İŞLEMİŞ YABANCI PARA FAİZİ TÜRK LİRASINA ÇEVRİLEREK TÜRK LİRASI OLARAK TALEP EDİLDİĞİNDEN 3095 SAYILI KANUN’UN 4/A MADDESİ UYGULANAMAZ.

KARAMERCAN HUKUK Bürosu internet sitesinde yayınlanan tüm içerik telif yasaları ve Türk Patent Enstitüsü kapsamında koruma altındadır. KARAMERCAN HUKUK Bürosu internet sitesinde paylaşılan Yargıtay Kararları’nın kullanımından doğabilecek zararlar için KARAMERCAN HUKUK Bürosu hiçbir sorumluluk kabul etmez. www.karamercanhukuk.com/blog_yargitay.php internet adresinde paylaşılan Yargıtay Kararları’nın link verilmeden bir başka anlatımla www.karamercanhukuk.com internet adresinden alındığı belirtilmeksizin kopyalanması, paylaşılması ve kullanılması YASAKTIR. KARAMERCAN HUKUK Bürosu internet sitesini ziyaret etmekle, yukarıda belirtilen kullanım şartlarını kabul etmiş sayılırsınız.


19 Mar
2023

Yazdır

T.C.
YARGITAY
Hukuk Genel Kurulu

ESAS NO      : 2019/12-500
KARAR NO   : 2022/1326

T Ü R K   M İ L L E T İ   A D I N A

Y A R G I T A Y   İ L A M I

İNCELENEN KARARIN
MAHKEMESİ               :
 Ankara 4. İcra Hukuk Mahkemesi
TARİHİ                         : 05/03/2019
NUMARASI                 : 2018/1014 - 2019/192
DAVACI (BORÇLU)    : T.C. Z. Bankası A.Ş. vekili Av. Ş.A.K.
DAVALI (ALACAKLI)  : A.A. vekili Av. D.A.

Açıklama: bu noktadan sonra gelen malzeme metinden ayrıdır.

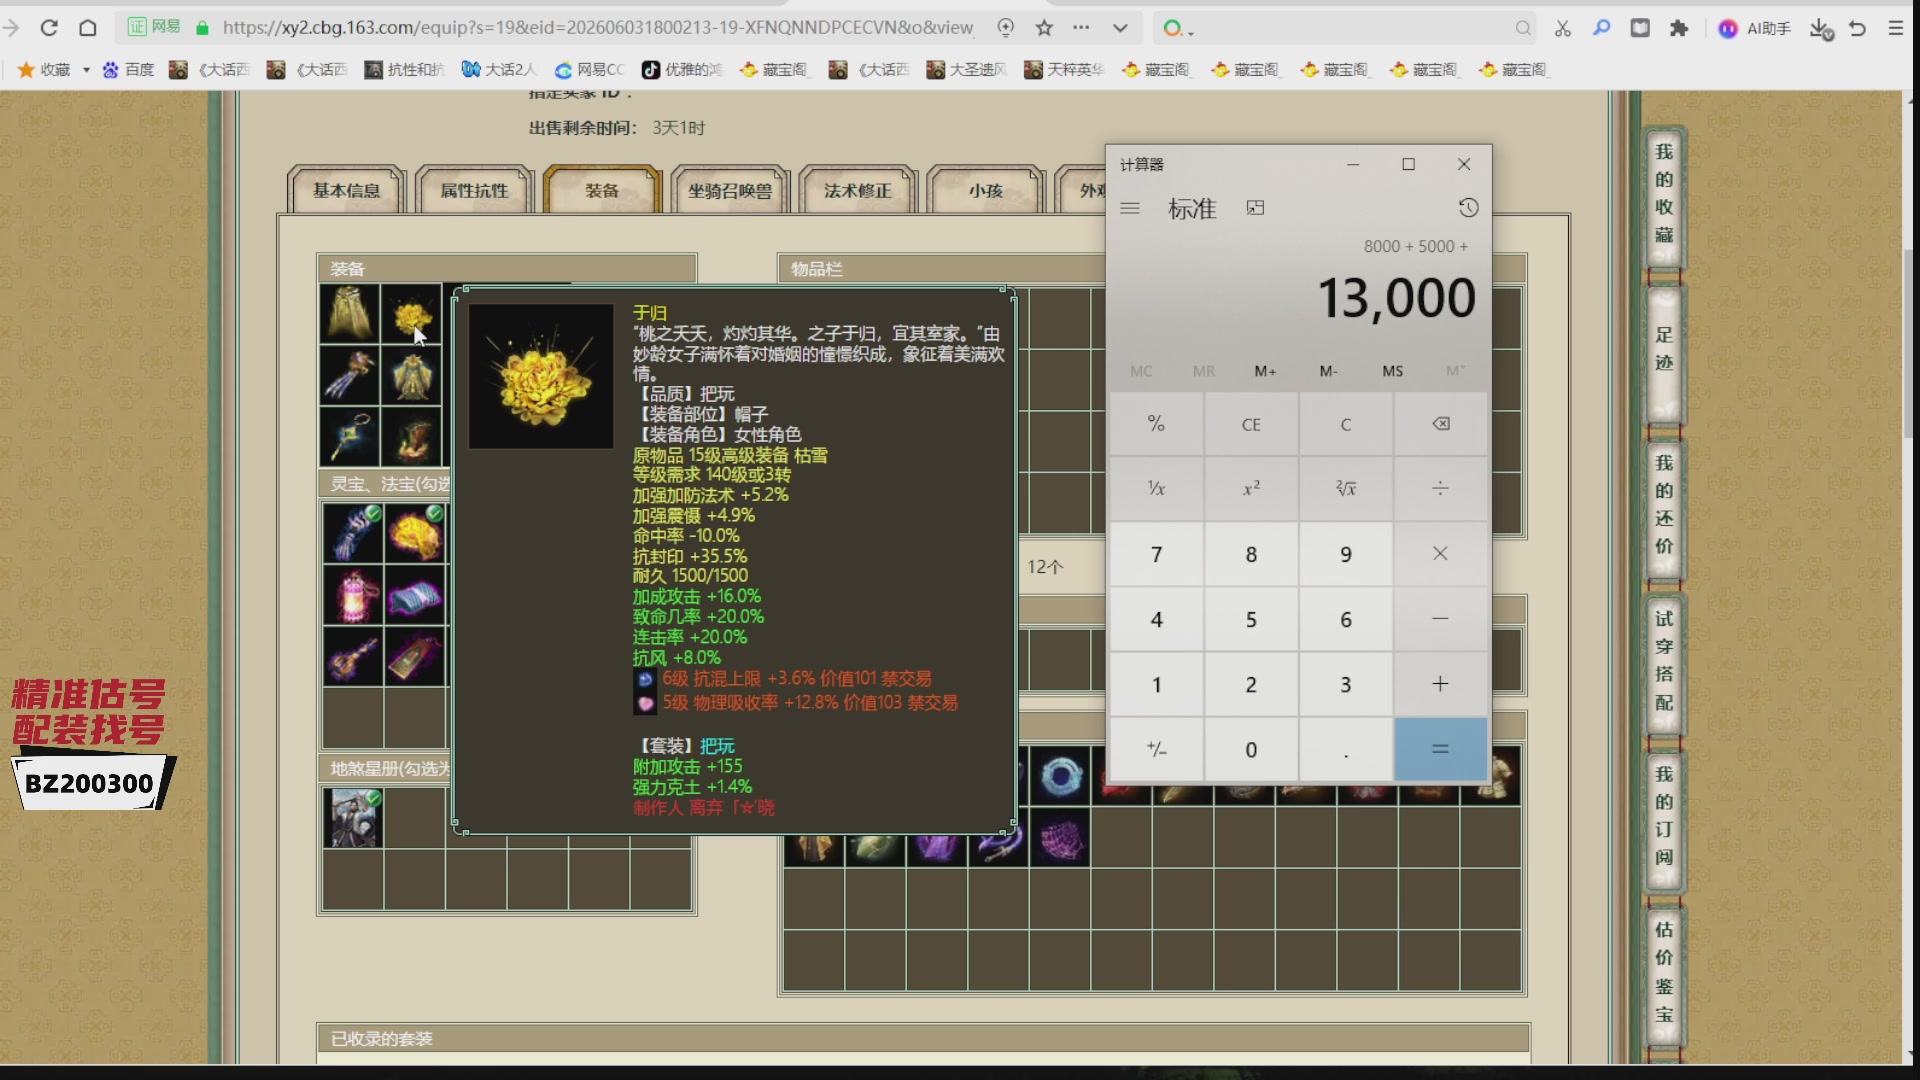
Task: Expand the 收藏 bookmarks dropdown arrow
Action: pos(86,70)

1. Taraflar arasındaki "şikâyet" isteminden dolayı yapılan inceleme sonunda, Ankara 4. İcra (Hukuk) Mahkemesince verilen şikâyetin kısmen kabulüne ilişkin karar borçlu vekili tarafından temyiz edilmesi üzerine Yargıtay 12. Hukuk Dairesince yapılan inceleme sonucunda bozulmuş, Mahkemece Özel Daire bozma kararına karşı direnilmiştir.

2. Direnme kararı borçlu vekili tarafından temyiz edilmiştir.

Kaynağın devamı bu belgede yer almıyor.